▸ **Goal of the exercise**: Show every line of the material that follows in which the word "menu" occurs.
= = = = =
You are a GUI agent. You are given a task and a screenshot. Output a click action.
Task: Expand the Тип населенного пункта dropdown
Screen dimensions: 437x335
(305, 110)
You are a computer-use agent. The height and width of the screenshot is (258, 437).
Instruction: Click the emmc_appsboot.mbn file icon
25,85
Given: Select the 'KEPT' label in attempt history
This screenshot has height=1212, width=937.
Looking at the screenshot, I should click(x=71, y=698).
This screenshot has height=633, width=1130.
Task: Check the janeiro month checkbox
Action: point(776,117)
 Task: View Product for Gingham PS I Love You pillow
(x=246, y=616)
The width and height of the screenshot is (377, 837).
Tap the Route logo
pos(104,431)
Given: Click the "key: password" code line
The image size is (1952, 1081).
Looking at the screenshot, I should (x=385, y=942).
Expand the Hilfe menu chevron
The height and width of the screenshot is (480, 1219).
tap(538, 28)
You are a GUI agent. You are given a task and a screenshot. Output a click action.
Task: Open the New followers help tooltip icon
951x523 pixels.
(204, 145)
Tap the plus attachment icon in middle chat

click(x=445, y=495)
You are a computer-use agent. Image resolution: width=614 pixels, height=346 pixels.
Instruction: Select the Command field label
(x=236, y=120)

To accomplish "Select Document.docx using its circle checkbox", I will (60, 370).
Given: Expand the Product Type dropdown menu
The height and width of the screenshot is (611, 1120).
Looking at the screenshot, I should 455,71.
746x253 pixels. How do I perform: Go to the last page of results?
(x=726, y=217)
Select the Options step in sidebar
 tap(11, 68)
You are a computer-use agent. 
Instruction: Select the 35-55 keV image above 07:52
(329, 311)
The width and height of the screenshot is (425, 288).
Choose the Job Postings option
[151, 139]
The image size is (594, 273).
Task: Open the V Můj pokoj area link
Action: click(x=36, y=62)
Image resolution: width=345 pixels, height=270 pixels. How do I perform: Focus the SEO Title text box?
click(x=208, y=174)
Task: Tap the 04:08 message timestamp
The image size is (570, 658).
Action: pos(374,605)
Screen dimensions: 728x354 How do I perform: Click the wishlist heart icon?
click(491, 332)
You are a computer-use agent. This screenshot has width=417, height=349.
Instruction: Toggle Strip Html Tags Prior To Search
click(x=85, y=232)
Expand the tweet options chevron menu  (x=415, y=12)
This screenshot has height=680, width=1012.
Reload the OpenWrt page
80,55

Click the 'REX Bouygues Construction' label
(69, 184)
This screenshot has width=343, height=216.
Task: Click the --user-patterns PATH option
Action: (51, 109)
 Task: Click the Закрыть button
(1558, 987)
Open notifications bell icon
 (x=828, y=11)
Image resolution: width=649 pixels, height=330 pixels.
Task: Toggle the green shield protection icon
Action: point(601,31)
= = = = =
▸ **Response to the task**:
Expand the Hilfe menu chevron
Given: Expand the Product Type dropdown menu
Expand the tweet options chevron menu  (x=415, y=12)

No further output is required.